Islamic finance may face its biggest shake-up in years as a top standard-setting body seeks to reform the way the industry does business, including the role of highly paid scholars in enforcing religious principles.
Khaled Al Fakih, the new secretary-general of the Bahrain-based Accounting and Auditing Organisation for Islamic Financial Institutions (AAOIFI), outlined plans for a sweeping review of its guidelines in an interview with Reuters.
Some of AAOIFI's reforms may prove controversial by challenging entrenched interests in the fast-growing business. Islamic financial assets hit $1.3 trillion globally last year, a 150 percent rise in the past five years as the industry expanded beyond core markets in the Middle East and Malaysia, financial lobby group TheCityUK estimates.

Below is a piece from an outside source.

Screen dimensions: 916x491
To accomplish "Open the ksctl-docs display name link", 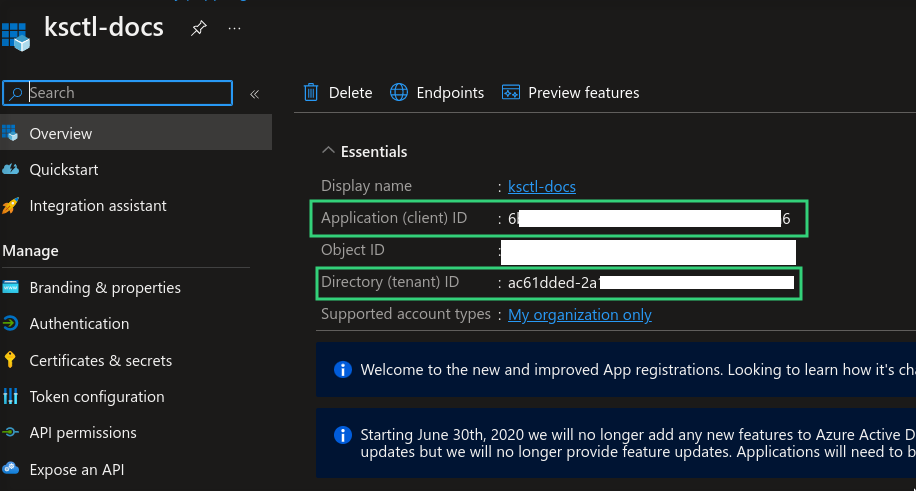I will point(542,187).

"We would like to see insightful debate...that can help us develop standards that can benefit the industry," Fakih said by email from Bahrain, ahead of AAOIFI's annual meeting there on May 7 and 8.
His organisation plans to start consultations on reforming the operations of sharia boards, the groups of Islamic scholars which rule on whether financial institutions' activities and products are religiously acceptable, by the middle of this year.
A final draft of the reforms is not expected to be ready before the end of next year at the earliest.
AAOIFI will also work on a new framework for disclosing financial data, and will look at revising standards for takaful (Islamic insurance), investment accounts and other products.
Fakih, a Lebanese-born commercial banker who took over at AAOIFI in February, said basic elements of Islamic finance such as murabaha, mudaraba and ijara - structures designed to permit investment while obeying religious bans on paying interest and pure monetary speculation - would be reviewed next year.
For many in the industry, AAOIFI's review cannot come too soon. Although far smaller than conventional banking, which has tens of trillions of dollars of assets, Islamic finance has grown much more quickly in the last few years, so its flaws could start to affect banking systems and economies.
Much of its growth has occurred because it can count on the support of large pools of sharia-compliant funds in the booming Gulf and southeast Asia, which have not pulled back during the global financial crisis as Western funds have.